'The Rape of Recy Taylor' unpacks the forgotten story of a woman who refused to be silenced (NYFF Review)
"I can’t help but tell the truth – what they done to me," 97-year-old Recy Taylor says as she sits in her nursing home in Abbeville, Alabama. Taylor is elegant — draped in pearls with her reading glasses perched on her nose. 73 years later, she can recall in vivid detail the night that changed her life forever. Filmmaker Nancy Buirski’s new documentary The Rape of Recy Taylor chronicles the horrendous assault that Taylor endured, which caused outrage across the country before it was swiftly erased from the history books. In 1944, while walking home from Rock Hill Holiness Church in Abbeville with two friends, Taylor was kidnapped at gunpoint by seven white boys and raped for several hours in the woods. Taylor was a 24-year-old sharecropper at the time — a young wife and mother whose life shattered as a result of the brutal assault and the aftermath of it. However, her determination to speak out sparked a new type of resistance. Rape is an unspeakable crime – it is as revolting as it is unfathomable and yet it remains so prevalent. The world has never been a safe place for women, but for women of color and Black women, in particular, it has been nightmarish. To tell Taylor's story, the documentary uses footage from “race films” like Oscar Micheaux’s Within Our Gates — home video, commentary from Yale scholar Crystal Feimster, Ph.D archival footage and interviews from Taylor’s siblings – her brother Robert Corbitt and sister, Alma Daniels.
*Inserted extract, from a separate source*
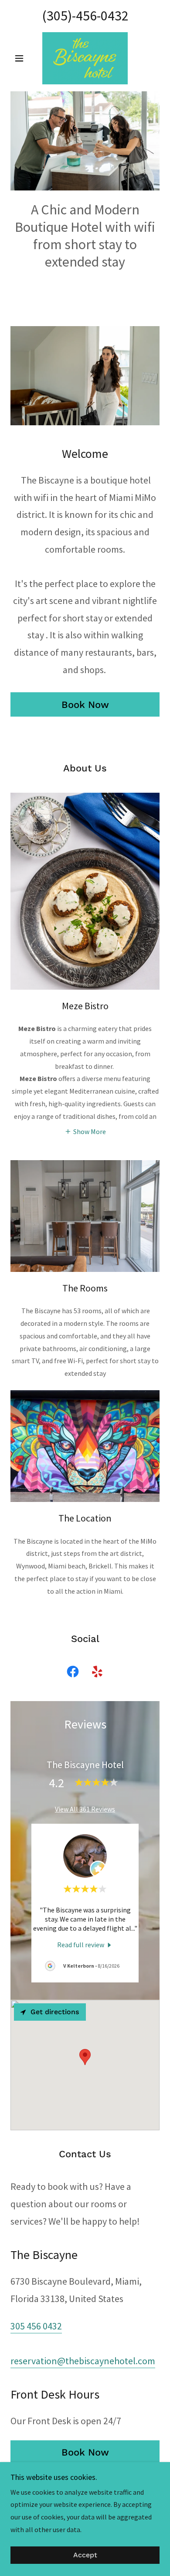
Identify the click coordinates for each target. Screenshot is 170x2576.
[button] (21, 58)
Buirski traces the night of the attack, the grand jury hearings that led to no indictments, as well as the NAACP’s involvement. It was Taylor’s willingness to speak out against what happened to her and so many other nameless, faceless women that propelled the Black Press and the nation to rally behind her.
The Rape of Recy Taylor is not an easy film to watch. Along with Taylor’s story – the film also moves through the history of Black women’s rapes by white men beginning with slavery. Utilizing research from scholar Danielle McGuire's 2011 book, At the Dark End of the Street: Black Women, Rape, and Resistance — the film examines the lack of justice and protection around Black women and their bodies. Buirski also hones in on the perception of Black women as a whole – the men who raped Taylor felt entitled to do so, and after they were questioned, they tried to claim that she was a prostitute.
The film moves quickly. The eerie race film footage and music like Dinah Washington’s “This Bitter Earth” tie together giving the documentary a tone that is prevalent in horror films. The audience sees the botched investigation into the assault and learns from Taylor’s family how much it affected her father – a man who began sleeping in the tree above their home with a shotgun to protect his family once the assault became public information. The one gripe that I had with the film was that we hear from the rapists' families. To this day, they act as if the boys involved had simply gone joyriding in a stolen vehicle. Though they were probably given a voice out of a need to present a fair and balanced story, I was only enraged further.